Aprender como hacer conservas no es nada complicado. La técnica es muy parecida en casi todos los casos. Se trata de tener los frascos adecuados y de hervirlos correctamente para que no haya ningún tipo de germen y de preparar el producto para rellenar correctamente dichos frascos.

Una de las conservas más sencillas es la que se realiza con tomate y esta puede ser con tomates enteros o con tomates triturados. Para ambas conservas esterilizamos los frascos y los reservamos. Vamos a necesitar frascos de tamaño pequeño para el tomate triturado y algunos un poco más grandes para los tomates enteros.

El primer paso consiste en lavar bien los tomates y quitarles la parte verde. En el extremo opuesto se hace un corte en forma de cruz. Se pone el agua a hervir y justo cuando comience la ebullición se echan los tomates con mucho cuidado y se dejan en el agua solo un minuto.

Una vez escaldados resultarán muy fáciles de pelar. Cuando estén totalmente limpios y pelados separamos aquellos más enteros y duros a un lado y los más maduros al otro. Con los maduros prepararemos la salsa. Solo hay que triturar el tomate, pudiendo añadir a la pulpa alguna hierva aromática como el orégano. Se puede añadir orégano a una parte del tomate, ajo a otra y dejar alguna salsa sin nada más.

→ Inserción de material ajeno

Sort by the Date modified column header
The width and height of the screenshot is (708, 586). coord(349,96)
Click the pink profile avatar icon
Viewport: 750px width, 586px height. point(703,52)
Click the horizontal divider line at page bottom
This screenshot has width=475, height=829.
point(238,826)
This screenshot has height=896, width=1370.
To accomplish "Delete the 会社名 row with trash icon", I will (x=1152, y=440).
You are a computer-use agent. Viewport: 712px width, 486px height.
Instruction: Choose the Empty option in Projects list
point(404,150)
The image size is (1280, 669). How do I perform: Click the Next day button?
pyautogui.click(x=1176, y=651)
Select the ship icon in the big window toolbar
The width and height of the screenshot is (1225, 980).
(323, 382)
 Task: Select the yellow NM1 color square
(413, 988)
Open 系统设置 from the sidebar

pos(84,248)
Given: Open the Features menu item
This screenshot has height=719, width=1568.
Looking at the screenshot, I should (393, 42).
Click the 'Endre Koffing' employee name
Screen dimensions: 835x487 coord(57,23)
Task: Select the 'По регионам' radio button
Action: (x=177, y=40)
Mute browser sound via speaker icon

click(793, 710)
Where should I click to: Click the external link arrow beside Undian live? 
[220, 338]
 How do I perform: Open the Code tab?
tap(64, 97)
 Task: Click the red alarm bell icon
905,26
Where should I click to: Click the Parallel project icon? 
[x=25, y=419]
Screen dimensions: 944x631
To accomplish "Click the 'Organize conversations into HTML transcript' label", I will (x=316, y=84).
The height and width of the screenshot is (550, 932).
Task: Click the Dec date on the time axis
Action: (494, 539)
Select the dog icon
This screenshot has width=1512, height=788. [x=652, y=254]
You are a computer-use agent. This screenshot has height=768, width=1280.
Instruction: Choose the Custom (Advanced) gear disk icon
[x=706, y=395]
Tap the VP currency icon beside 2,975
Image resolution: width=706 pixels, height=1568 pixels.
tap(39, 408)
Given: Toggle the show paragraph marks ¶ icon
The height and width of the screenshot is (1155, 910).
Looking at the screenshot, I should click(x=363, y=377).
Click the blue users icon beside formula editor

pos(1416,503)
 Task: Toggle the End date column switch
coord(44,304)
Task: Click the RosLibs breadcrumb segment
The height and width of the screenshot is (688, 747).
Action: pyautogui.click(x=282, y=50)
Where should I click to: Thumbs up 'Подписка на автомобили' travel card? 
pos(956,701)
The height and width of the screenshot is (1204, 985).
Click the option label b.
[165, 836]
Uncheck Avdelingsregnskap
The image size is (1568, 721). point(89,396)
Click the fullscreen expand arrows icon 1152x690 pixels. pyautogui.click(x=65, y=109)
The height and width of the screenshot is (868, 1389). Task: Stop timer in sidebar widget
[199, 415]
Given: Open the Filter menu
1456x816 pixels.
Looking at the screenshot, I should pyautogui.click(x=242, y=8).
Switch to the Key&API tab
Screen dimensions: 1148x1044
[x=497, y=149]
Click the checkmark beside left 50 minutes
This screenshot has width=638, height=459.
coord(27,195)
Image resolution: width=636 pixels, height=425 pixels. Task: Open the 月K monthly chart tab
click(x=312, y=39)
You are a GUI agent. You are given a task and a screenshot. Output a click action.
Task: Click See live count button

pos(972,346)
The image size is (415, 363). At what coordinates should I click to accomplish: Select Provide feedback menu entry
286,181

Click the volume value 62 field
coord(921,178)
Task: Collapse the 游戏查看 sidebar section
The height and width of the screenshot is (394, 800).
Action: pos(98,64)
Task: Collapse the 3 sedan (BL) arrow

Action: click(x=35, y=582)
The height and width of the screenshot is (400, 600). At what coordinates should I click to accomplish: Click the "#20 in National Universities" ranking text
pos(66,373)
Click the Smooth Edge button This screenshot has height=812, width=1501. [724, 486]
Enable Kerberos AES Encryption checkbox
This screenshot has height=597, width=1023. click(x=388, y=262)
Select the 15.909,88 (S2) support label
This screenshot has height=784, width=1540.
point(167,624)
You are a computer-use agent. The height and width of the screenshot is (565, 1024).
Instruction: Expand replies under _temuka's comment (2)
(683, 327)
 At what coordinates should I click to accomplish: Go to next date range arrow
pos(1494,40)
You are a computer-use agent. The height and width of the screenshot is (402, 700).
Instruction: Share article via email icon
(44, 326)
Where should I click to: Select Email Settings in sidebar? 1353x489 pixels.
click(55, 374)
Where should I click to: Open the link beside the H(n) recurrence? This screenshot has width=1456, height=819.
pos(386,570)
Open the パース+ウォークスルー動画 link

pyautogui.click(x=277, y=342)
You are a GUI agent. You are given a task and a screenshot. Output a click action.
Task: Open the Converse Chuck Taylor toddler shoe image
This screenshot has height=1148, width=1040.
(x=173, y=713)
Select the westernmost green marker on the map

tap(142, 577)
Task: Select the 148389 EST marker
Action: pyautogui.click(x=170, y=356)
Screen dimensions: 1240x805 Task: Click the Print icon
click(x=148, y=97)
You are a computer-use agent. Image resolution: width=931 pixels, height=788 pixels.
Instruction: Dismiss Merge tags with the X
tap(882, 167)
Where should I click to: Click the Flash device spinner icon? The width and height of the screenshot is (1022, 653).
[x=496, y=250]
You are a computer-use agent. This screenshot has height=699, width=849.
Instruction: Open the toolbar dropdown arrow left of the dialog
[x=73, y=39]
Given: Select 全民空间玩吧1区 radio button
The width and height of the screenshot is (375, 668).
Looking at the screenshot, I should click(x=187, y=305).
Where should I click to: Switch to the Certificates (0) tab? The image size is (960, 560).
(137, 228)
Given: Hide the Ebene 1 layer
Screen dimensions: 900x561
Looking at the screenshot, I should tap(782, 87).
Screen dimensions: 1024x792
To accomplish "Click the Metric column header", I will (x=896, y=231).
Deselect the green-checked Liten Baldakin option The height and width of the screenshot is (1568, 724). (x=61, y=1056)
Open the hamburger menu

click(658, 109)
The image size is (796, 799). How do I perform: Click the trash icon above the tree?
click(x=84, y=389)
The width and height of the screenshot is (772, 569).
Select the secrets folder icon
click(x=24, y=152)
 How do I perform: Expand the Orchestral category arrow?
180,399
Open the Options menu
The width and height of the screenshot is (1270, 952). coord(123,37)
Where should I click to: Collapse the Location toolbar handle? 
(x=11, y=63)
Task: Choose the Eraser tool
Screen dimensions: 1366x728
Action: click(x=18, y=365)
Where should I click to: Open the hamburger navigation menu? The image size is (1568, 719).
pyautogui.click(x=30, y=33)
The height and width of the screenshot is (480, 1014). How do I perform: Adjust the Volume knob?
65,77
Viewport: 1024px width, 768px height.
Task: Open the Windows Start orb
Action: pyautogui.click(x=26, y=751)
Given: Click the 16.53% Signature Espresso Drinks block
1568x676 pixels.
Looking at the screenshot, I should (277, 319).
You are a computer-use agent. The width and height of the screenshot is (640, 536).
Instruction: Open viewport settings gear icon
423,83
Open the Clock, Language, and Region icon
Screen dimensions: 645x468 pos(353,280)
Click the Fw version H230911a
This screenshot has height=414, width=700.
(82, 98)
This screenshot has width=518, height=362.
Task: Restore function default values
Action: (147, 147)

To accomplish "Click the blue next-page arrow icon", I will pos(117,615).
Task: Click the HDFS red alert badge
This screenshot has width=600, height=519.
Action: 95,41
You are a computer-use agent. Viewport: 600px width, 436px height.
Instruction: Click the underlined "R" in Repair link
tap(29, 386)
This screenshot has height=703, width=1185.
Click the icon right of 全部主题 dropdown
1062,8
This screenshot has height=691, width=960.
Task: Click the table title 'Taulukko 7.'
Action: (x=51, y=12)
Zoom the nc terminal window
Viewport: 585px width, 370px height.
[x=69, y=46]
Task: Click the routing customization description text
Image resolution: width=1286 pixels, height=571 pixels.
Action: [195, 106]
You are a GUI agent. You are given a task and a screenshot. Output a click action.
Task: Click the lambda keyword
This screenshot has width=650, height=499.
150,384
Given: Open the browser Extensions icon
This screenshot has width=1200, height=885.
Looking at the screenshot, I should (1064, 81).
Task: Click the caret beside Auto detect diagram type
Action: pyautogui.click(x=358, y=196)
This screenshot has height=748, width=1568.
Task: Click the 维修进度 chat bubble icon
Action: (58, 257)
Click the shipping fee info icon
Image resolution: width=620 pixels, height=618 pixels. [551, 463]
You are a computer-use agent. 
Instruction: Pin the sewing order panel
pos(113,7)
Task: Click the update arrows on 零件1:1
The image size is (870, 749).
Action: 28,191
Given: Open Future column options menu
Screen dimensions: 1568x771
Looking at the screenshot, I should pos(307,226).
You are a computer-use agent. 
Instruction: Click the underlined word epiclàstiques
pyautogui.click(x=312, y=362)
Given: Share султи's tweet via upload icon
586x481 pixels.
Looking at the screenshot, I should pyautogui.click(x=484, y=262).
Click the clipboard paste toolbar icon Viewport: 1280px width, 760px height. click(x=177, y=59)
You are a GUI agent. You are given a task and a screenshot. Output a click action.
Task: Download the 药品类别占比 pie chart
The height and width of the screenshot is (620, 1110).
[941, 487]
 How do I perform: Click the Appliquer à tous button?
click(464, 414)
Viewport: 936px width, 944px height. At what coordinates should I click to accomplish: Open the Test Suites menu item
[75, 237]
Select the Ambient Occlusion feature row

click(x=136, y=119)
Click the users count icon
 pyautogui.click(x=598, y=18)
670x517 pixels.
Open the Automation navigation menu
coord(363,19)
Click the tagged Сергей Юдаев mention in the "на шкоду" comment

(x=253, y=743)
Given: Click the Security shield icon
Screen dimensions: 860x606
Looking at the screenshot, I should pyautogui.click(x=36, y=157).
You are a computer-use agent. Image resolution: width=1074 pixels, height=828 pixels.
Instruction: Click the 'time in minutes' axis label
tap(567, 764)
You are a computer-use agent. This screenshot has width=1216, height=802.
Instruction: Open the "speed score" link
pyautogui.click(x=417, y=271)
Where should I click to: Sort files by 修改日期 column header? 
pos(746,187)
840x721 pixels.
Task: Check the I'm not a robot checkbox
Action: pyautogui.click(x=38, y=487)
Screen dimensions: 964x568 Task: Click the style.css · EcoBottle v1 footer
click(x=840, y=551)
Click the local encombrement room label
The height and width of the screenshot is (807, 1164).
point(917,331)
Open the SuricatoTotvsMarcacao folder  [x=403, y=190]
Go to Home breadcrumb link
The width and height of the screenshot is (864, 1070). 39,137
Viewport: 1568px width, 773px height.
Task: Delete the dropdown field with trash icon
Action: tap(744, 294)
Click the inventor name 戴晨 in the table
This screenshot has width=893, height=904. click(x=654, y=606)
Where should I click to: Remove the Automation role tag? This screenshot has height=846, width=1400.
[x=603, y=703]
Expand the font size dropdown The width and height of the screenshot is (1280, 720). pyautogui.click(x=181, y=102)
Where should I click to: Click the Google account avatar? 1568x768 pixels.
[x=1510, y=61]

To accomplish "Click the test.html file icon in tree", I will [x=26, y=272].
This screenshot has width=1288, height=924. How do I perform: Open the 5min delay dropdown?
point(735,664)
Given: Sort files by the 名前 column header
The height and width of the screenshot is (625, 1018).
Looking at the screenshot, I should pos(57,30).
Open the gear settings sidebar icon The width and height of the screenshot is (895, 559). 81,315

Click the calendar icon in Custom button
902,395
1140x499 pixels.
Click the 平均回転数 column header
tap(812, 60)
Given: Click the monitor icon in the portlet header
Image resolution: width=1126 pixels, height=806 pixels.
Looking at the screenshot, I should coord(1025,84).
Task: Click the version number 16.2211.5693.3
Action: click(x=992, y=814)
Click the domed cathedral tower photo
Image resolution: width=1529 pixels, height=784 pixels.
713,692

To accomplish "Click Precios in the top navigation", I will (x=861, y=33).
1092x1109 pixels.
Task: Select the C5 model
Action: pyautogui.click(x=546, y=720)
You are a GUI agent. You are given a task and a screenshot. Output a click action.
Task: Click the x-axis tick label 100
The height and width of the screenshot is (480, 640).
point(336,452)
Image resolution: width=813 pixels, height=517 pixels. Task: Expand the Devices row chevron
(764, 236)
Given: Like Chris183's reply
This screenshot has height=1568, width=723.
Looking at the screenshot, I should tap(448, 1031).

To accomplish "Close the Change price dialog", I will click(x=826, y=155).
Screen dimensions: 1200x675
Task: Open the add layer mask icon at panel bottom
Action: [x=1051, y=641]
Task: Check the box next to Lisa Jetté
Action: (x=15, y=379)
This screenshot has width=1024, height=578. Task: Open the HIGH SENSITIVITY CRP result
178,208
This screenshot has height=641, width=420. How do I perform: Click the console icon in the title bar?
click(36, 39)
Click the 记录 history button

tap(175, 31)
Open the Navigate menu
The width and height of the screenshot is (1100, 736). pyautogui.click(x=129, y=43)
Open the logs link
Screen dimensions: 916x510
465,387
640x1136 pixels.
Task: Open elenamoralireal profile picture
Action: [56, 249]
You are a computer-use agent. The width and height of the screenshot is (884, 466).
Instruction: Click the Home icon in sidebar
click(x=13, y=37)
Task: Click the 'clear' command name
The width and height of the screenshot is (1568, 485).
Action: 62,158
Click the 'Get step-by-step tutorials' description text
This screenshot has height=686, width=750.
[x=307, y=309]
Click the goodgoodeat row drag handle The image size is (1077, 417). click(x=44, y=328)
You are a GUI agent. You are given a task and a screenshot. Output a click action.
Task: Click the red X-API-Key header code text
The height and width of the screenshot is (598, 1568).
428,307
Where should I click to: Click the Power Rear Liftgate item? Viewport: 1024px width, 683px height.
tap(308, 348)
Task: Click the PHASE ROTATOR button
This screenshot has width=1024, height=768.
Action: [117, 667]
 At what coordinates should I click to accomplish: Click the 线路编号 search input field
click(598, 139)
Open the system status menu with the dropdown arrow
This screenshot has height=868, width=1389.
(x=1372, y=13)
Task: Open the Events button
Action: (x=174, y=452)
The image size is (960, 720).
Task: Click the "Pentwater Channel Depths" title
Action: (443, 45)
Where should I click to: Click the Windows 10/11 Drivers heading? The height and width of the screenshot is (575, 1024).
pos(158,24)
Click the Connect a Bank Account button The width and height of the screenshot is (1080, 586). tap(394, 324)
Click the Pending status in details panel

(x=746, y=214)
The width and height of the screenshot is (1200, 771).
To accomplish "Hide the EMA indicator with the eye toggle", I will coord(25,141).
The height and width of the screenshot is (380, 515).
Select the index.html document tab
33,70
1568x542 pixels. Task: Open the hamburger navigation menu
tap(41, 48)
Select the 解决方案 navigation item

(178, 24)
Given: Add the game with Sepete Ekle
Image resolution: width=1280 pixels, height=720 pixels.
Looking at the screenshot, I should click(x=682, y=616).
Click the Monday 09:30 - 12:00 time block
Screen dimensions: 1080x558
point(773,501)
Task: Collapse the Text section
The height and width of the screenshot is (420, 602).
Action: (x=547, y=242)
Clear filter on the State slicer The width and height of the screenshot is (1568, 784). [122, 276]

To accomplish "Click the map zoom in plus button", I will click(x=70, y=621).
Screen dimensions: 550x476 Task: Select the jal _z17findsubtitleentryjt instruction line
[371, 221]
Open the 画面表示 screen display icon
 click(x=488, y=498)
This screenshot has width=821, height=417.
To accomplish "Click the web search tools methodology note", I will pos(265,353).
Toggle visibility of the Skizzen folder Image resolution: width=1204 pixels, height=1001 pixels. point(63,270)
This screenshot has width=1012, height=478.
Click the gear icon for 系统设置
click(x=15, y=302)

Los tomates enteros se introducen en los frascos más grandes tratando de presionar para que entren bien. Pueden cortarse al medio para que resulte más fácil. Cuando el bote está lleno se vierte aceite de oliva para que los cubra hasta el borde del frasco y se cierra. Normalmente, hará falta muy poco aceite porque los tomates deben de estar bastante apretados.

Las salsas también se introducen hasta el borde del frasco. Se puede poner un poco de aceite de oliva en el borde porque ayudará a que se conserve mejor. Cuando todos los frascos estén cerrados se colocarán en una olla profunda para proceder al baño maría.

Es importante colocar unos paños para que no se golpeen unos frascos con los otros. Es suficiente con tenerlos treinta minutos al fuego para asegurarse de que el cierre es totalmente hermético. Se dejan enfriar a temperatura ambiente, se etiquetan para saber qué contienen y la fecha en la que se realizó la conserva y se pueden guardar listos para consumirse cuando sea necesario.